→ What is expected
Please retype the records from the line with "Screen dimensions: 739x178" to the line with "Action: pyautogui.click(x=228, y=165)", leaving the pictures out of your answer.

→ Dataset entries
+++
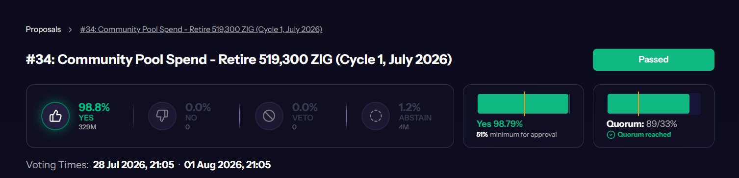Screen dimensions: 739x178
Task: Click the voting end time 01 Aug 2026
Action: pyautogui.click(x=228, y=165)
+++
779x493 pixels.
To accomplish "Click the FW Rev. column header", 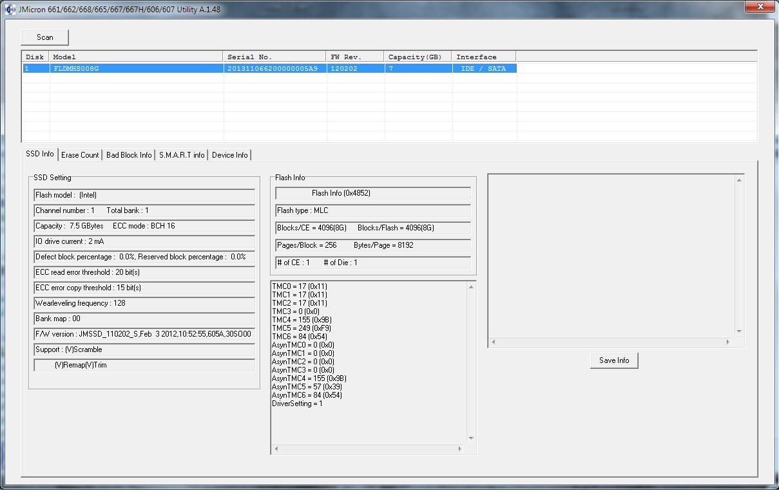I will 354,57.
+++
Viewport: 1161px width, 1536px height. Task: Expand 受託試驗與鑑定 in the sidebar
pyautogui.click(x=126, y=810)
+++
→ Task response
Screen dimensions: 739x178
Task: Click the voting end time 01 Aug 2026
Action: pyautogui.click(x=228, y=165)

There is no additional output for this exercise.